Spring comes in fits and starts here in Colorado, if it really comes at all. It's April 30th an I woke up to a gray sky and snow this morning. I don't know why I'm surprised at all. Well, actually, I know why. Easter was beautiful this year. It was a real Spring day. Most years, Easter is cold, colorless, and often snowing. The trees are vibrant with pale pink blossoms, but the weather if fickle and today, it's Winter-ish and moody. This kind of weather makes me want to ponder burnout a little more. Bear with me.

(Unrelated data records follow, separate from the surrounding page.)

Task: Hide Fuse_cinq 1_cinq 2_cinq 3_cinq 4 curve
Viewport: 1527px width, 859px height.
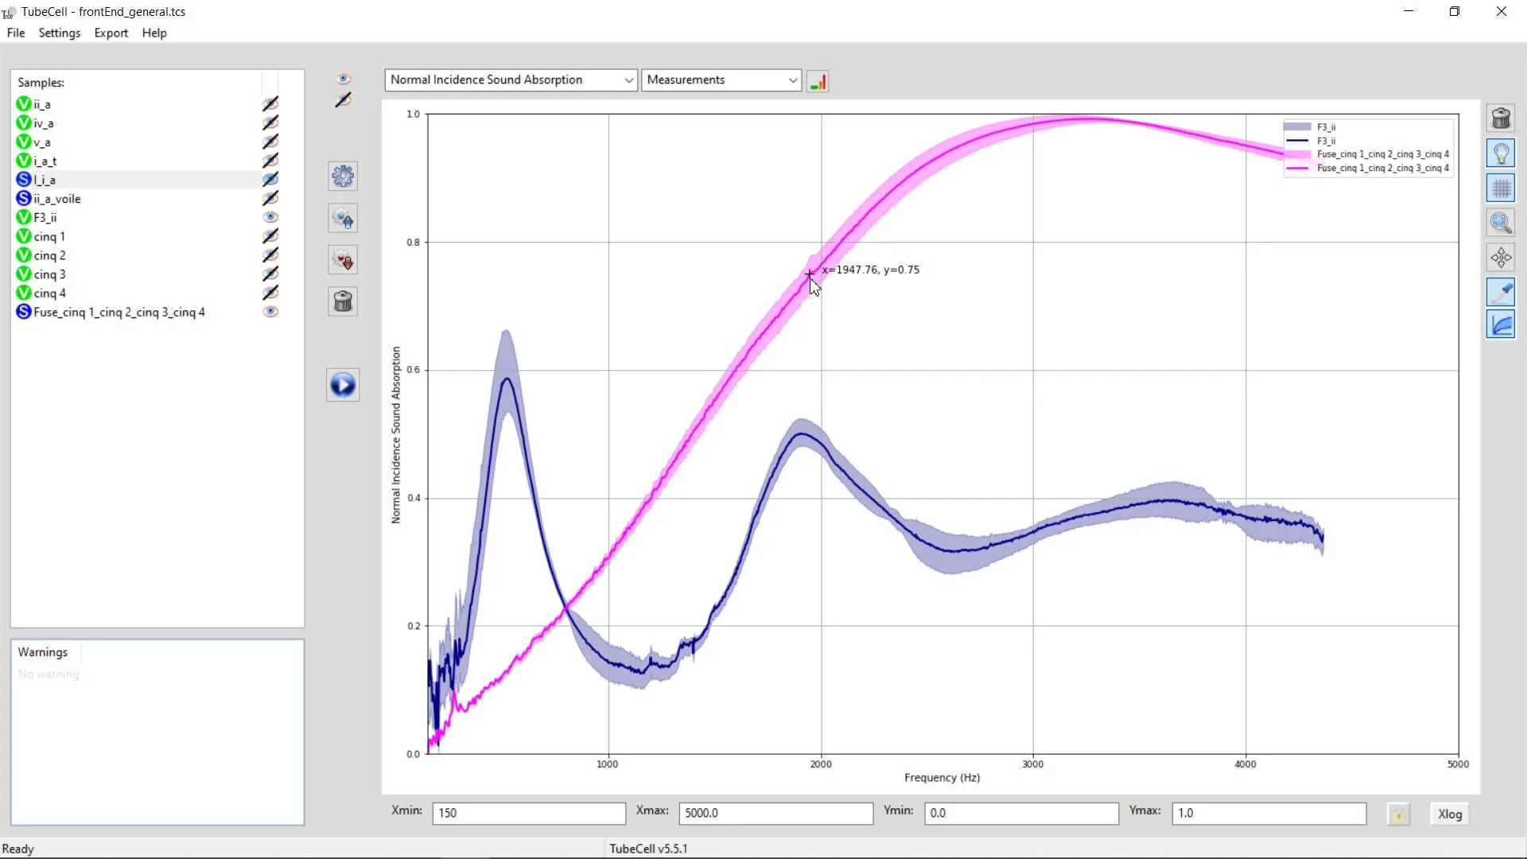Action: tap(270, 312)
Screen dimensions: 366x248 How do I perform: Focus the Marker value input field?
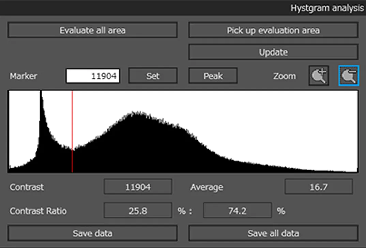(93, 76)
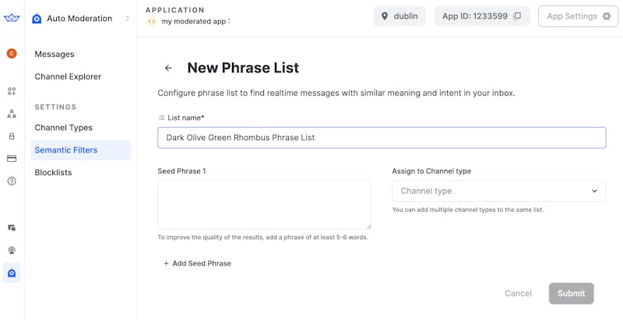Open the Auto Moderation icon in left rail
Image resolution: width=623 pixels, height=320 pixels.
point(12,273)
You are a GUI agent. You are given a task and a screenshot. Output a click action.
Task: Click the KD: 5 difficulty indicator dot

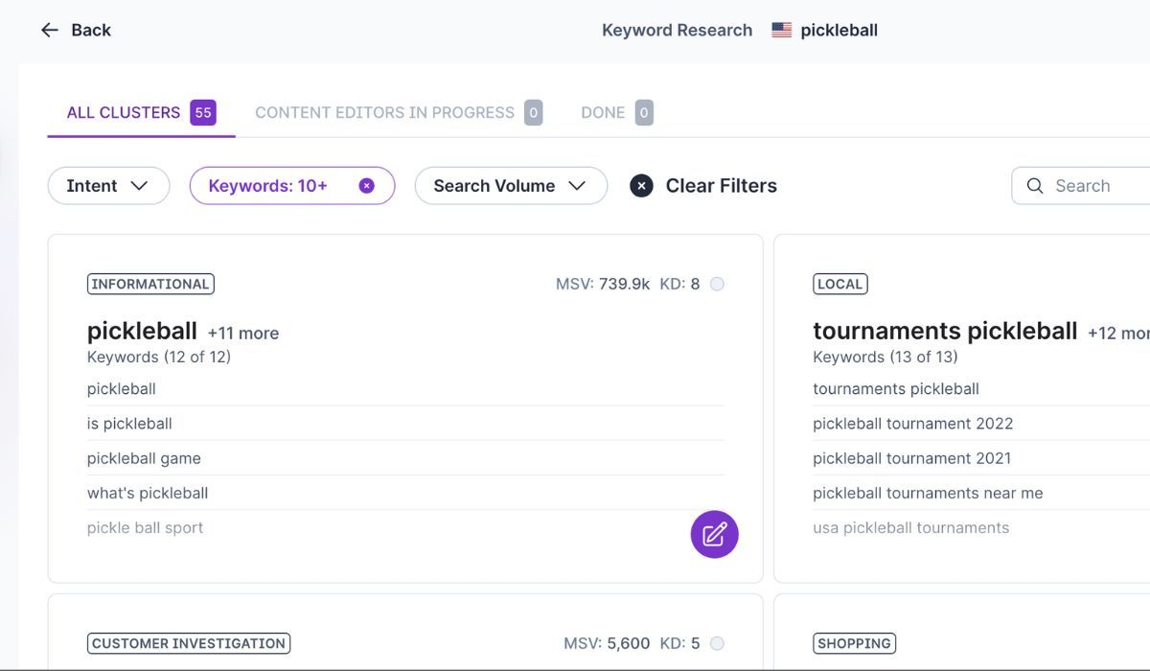(717, 643)
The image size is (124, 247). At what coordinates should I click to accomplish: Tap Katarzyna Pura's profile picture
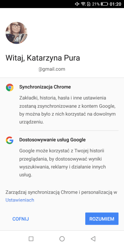[x=16, y=33]
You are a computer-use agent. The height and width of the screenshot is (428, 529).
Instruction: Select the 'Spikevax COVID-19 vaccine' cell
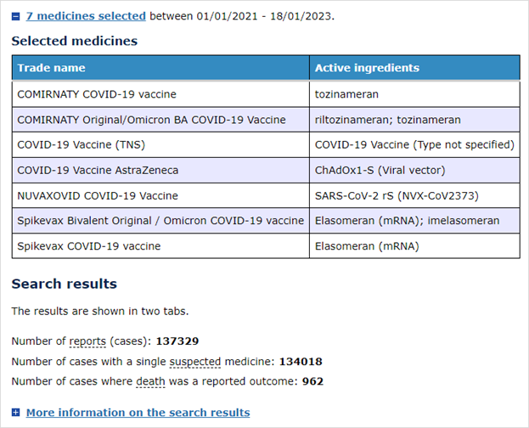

Anyway, since I posted about Running on Empty and burnout, I've thought more about it this mothering season. There's just one piece that I failed to consider well. Even if I am proactive and do all the things I can to relieve the pressure, it's still going to be hard. I don't think in three years of having my twins I actually believed that. I really thought that if I just got on top of everything, if I just made sure there was quiet time for me, and if I just planned and structured my days really well, everything would be awesome. I didn't want to come to the conclusion that I could do all of those things and maybe, even well, and still discover that mothering twins would still be challenging, overwhelming, and hard. I can't believe it has taken me this long to get to this kind of understanding and it stinks. I know. It does sound so futile and doomed (oh, the drama), but I guess there's a little freedom in knowing that no matter what changes I make, I can make it a little easier, but it will still be soooo hard. I suppose I really thought that I could somehow bypass the reality.
It is what it is. This too shall pass. Those are things my husband always says to me and even though these sentiments irritate me, there's both truth in accepting reality and truth in knowing that it will pass.
Ok, that's it. I'm officially on burnout hiatus. Come on, Spring!